Durch den Kauf des Holzhauses ist Krystian Burczek nicht ganz weg aus Niesky. Der historische Lebensmittelladen, der „Holzkonsum” stammt, wie viele weitere Holzbauten der Moderne in Niesky, von der Firma Christoph & Unmack – Europas größter und damals innovativster Firma für industriell vorgefertigte Holzbauten. Auf der Fassade des Gebäudes ist noch das Wort „Lebensmitte“ zu lesen. Es ist unter einem entfernten Schild erhalten geblieben.
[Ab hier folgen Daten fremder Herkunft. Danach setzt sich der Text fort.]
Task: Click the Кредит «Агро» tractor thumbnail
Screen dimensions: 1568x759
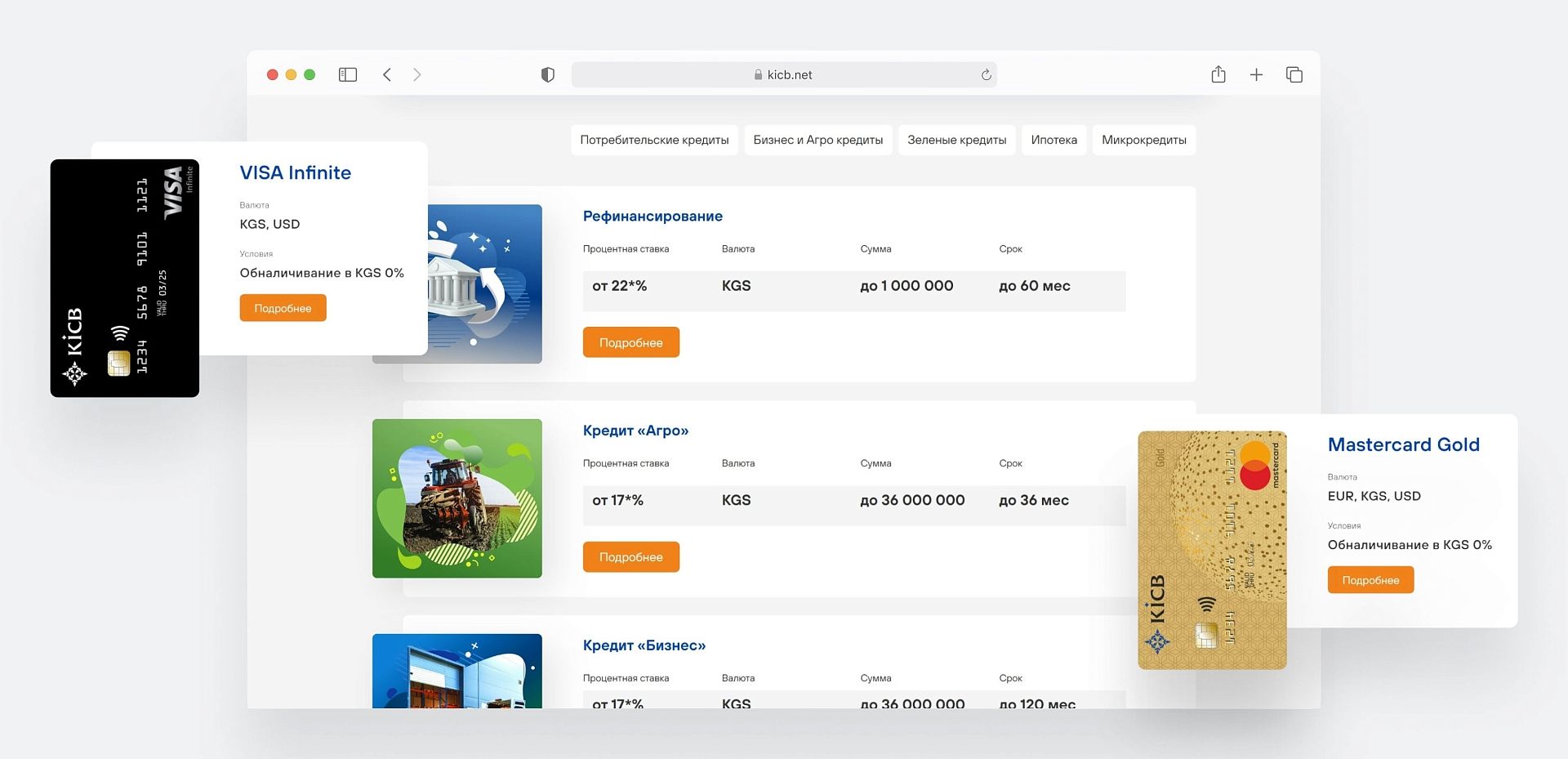Action: coord(457,498)
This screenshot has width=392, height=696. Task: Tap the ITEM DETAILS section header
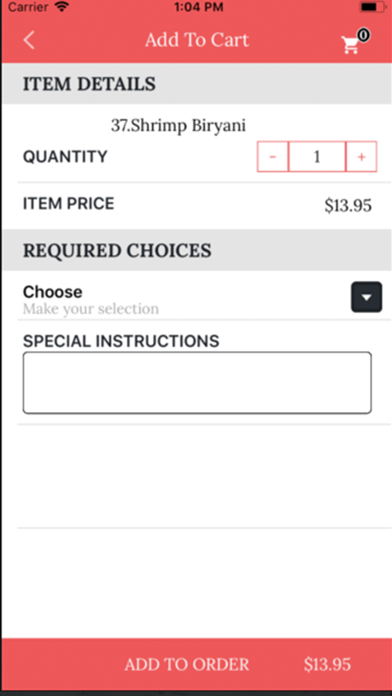coord(89,84)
Von dem Wort „Lebensmittel“ ist mit der Zeit das letzte „l“ abgefallen und zu lesen blieb nun das Wort „Lebensmitte“. Für Burczek sei es ein Wink mit dem Zaunpfahl; er ließ es nicht überstreichen, denn er wolle dieses Gebäude zur Lebensmitte der Nieskyer etablieren. Er hofft, dass die Ausstellung „Stillgeschwiegen“ die Menschen zum Nachdenken bringt und nicht, wie in Stefan Heyms „Geschichte vom Buch der sieben Siegel“ endet, in der ein Mann im Sand schreibt und alles, was er aufschreibt, vom Wind verweht wird.

Erinnerungen werden wach: Carmen Bötig tauscht sich mit ihrer Freundin Birgit Balzer aus.
Fotos: K. Kandzia

Aus dieser Erzählung zitiert Dr. Jens Baumann, Beauftragter für Vertriebene und Aussiedlerfragen im Freistaat Sachsen bei der Eröffnung: „Der Mensch verwischt selbst die Lehren des Lebens, die Buchseiten, in denen es darum geht, wie vermeiden wir Kriege und menschliche Tragödien“, sagt er.

Die Wanderausstellung „Stillgeschwiegen“ im Holzkonsum Niesky in der Konrad-Wachsmann-Straße 32 kann bis zum 29. September besichtigt werden. Der Eintritt ist frei, Anmeldung im Museum Niesky, Telefon (03588) 22 397 93 oder (03588) 25 600, E-Mail: [email protected].